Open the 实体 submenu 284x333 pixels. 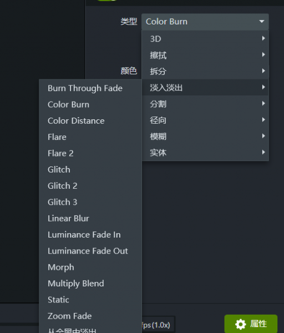click(205, 153)
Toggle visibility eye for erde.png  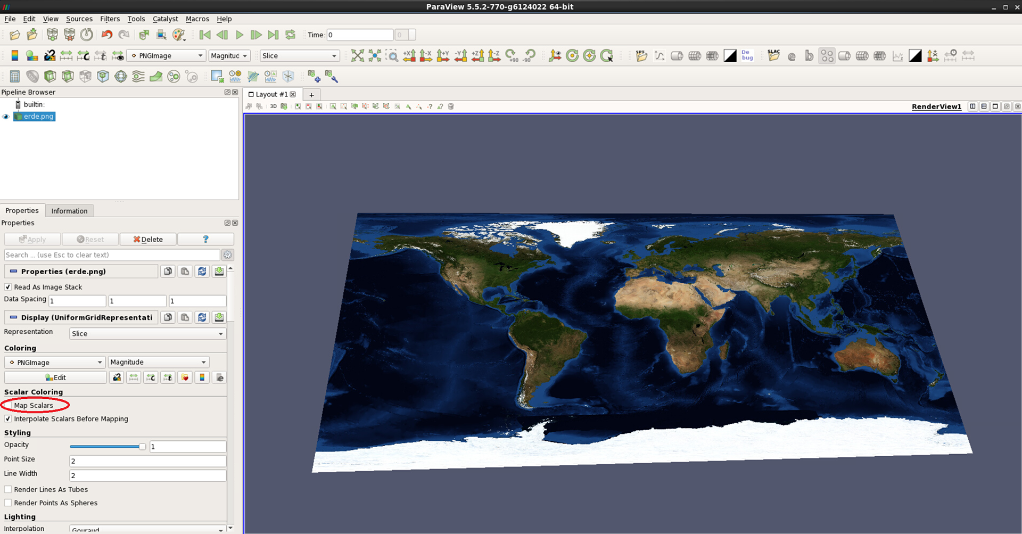[x=6, y=117]
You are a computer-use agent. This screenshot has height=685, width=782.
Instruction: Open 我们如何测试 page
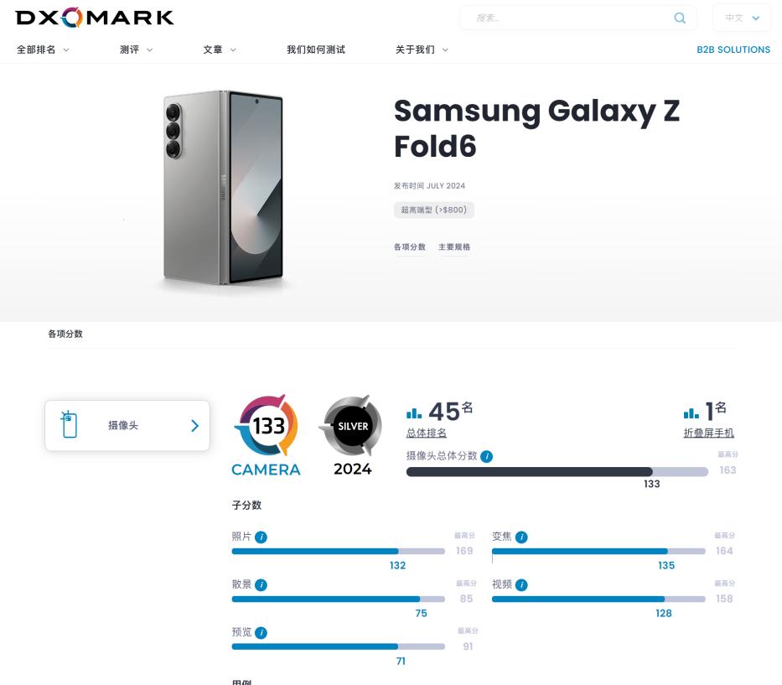[x=316, y=49]
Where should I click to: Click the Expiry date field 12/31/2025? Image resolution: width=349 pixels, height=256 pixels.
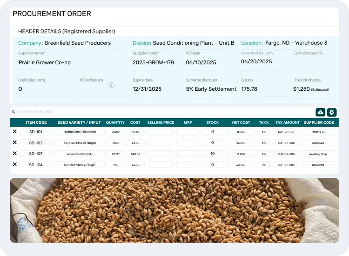(155, 89)
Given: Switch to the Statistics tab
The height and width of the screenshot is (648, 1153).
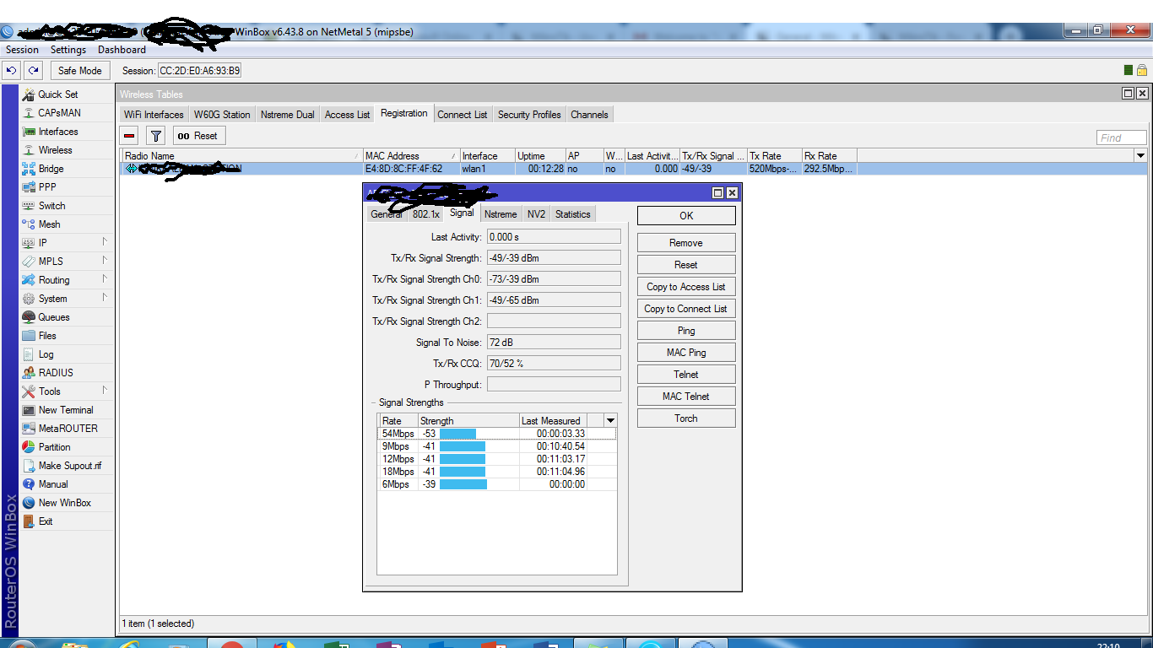Looking at the screenshot, I should pyautogui.click(x=572, y=214).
◆ ◆ ◆ ◆
Assignment: Because the copy must hold no pictures, return only the lines that run from the line containing "Where should I" to the end of the data above, each exactly as it stands.

Finished task:
Where should I click to: Click the Expiry date field 12/31/2025? Image resolution: width=349 pixels, height=256 pixels.
(155, 89)
Given: Switch to the Statistics tab
The height and width of the screenshot is (648, 1153).
Looking at the screenshot, I should pyautogui.click(x=572, y=214).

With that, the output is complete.